◆ Work instructions:
Write out each of the entries below word for word, leaving out the pictures.

Stored dataset items
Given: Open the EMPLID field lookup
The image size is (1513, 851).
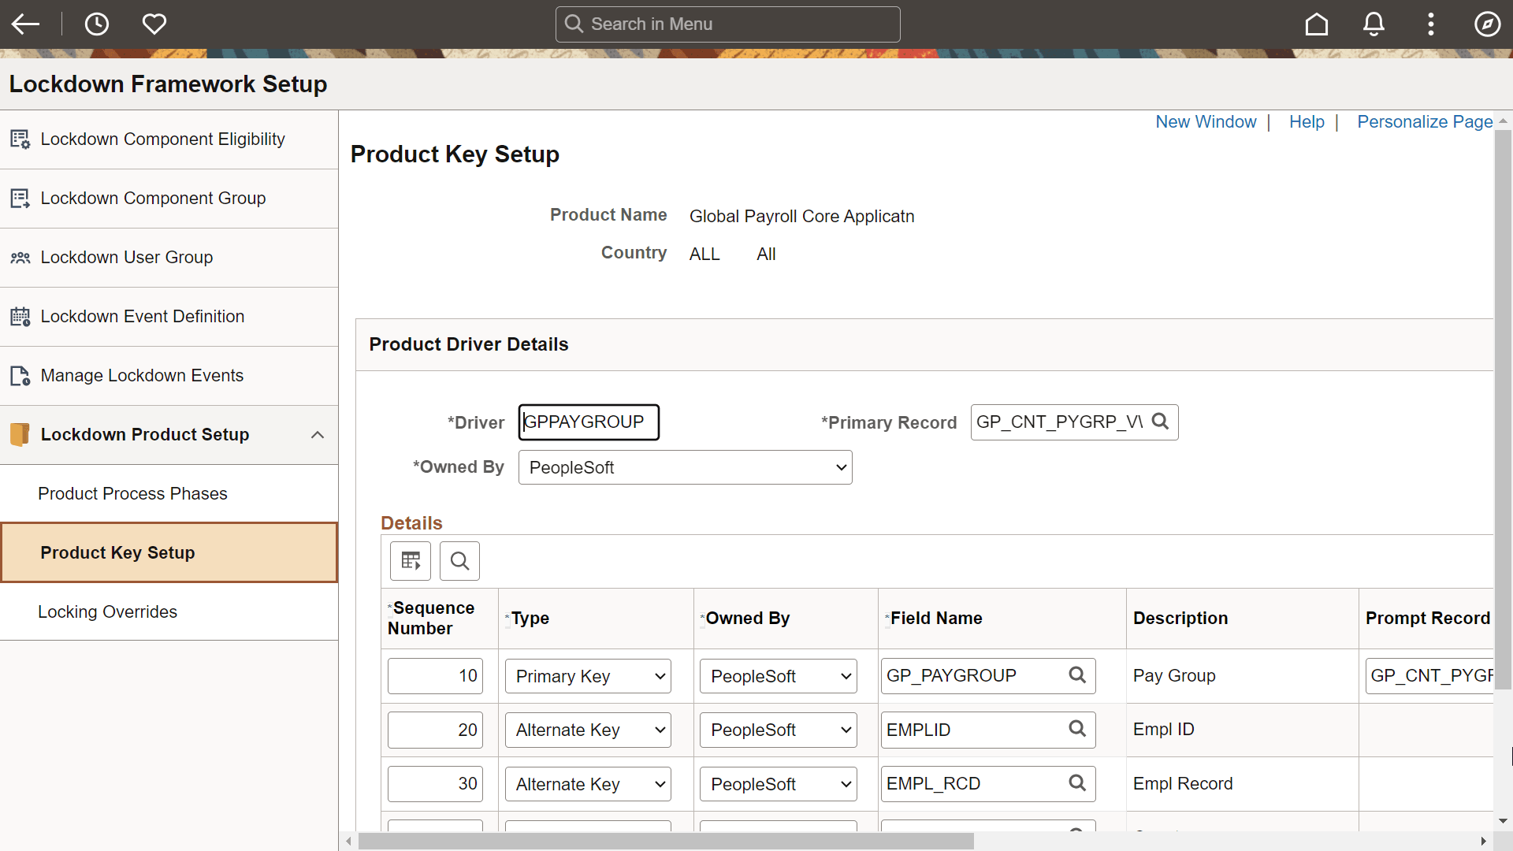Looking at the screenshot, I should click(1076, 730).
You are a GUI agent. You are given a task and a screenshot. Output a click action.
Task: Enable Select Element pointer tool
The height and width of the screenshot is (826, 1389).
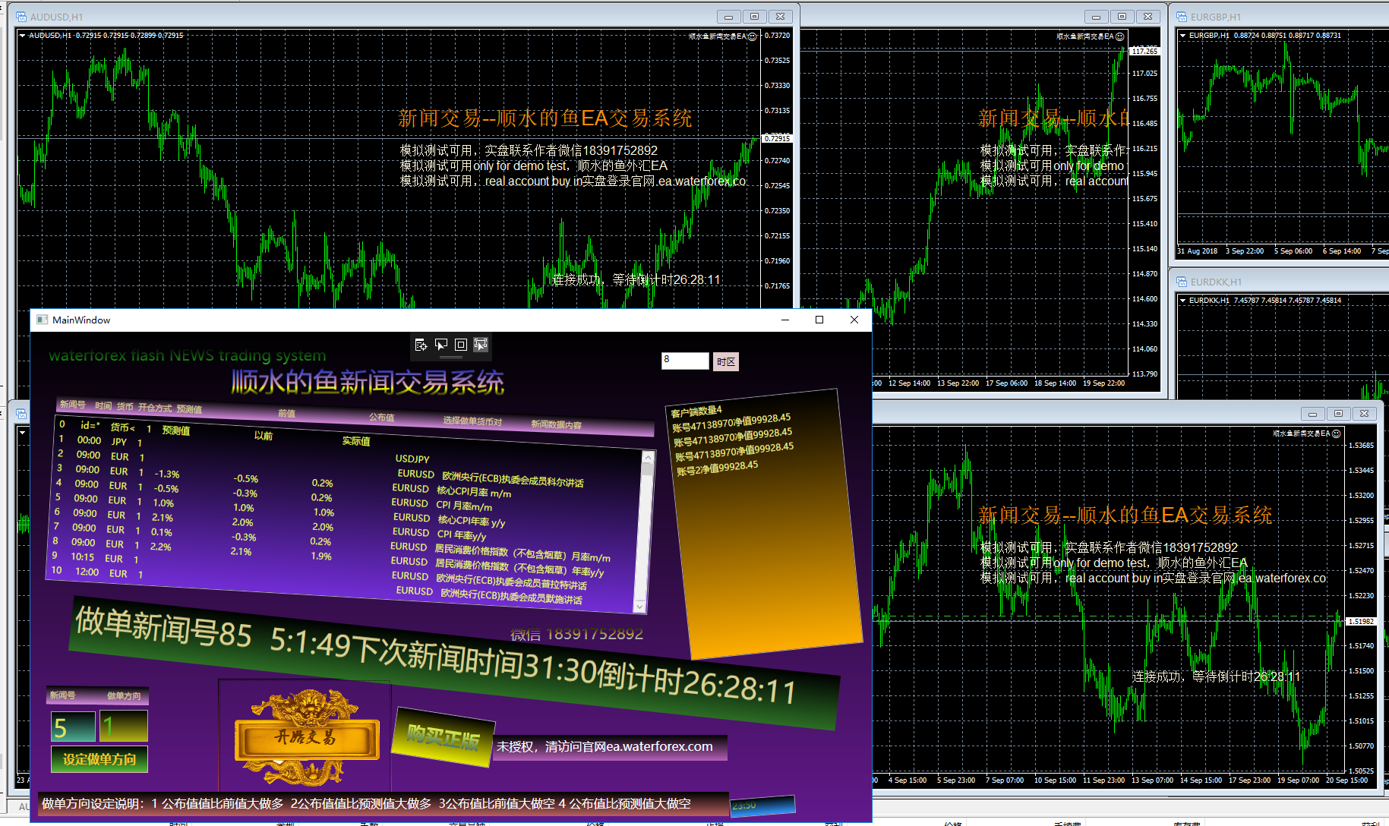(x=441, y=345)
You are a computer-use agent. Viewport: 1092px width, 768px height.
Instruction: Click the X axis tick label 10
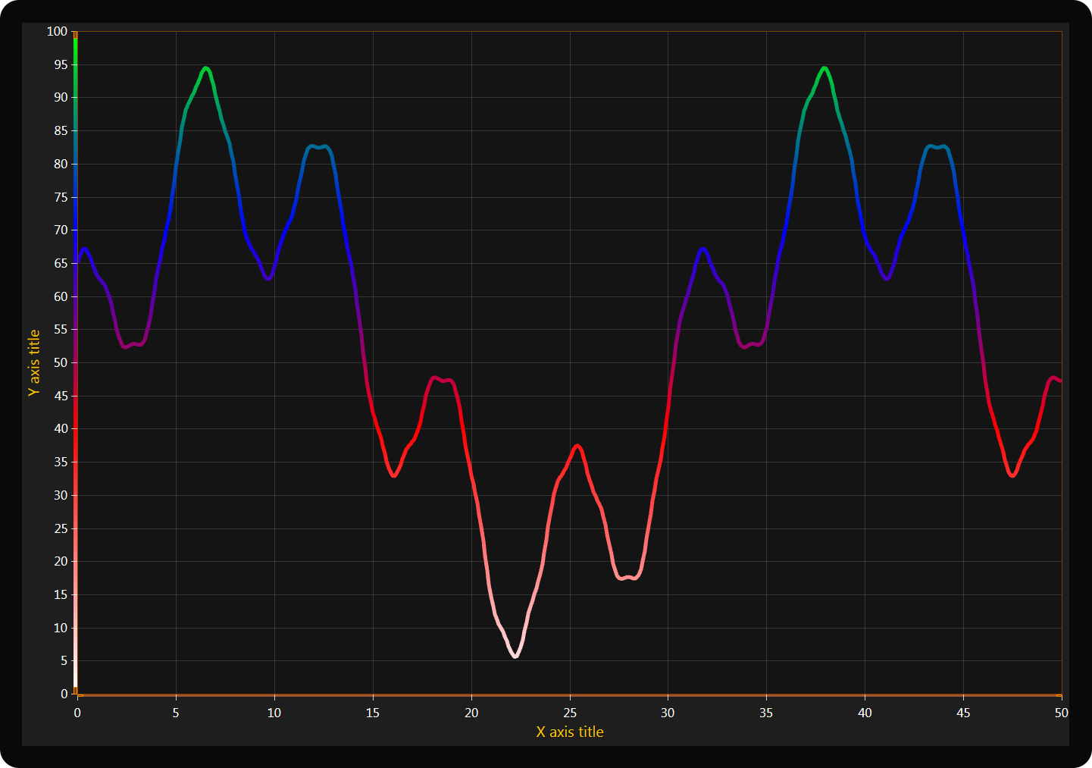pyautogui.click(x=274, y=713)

◆ Solution to this task:
Given: Open the EMPLID field lookup
The image size is (1513, 851).
Looking at the screenshot, I should click(1076, 730).
You are a GUI agent. You are given a task and a screenshot. Output a click action.
Task: Enable Select Element pointer tool
The height and width of the screenshot is (826, 1389).
(x=441, y=345)
You are a computer-use agent. Viewport: 1092px width, 768px height.
Instruction: Click the X axis tick label 10
pyautogui.click(x=274, y=713)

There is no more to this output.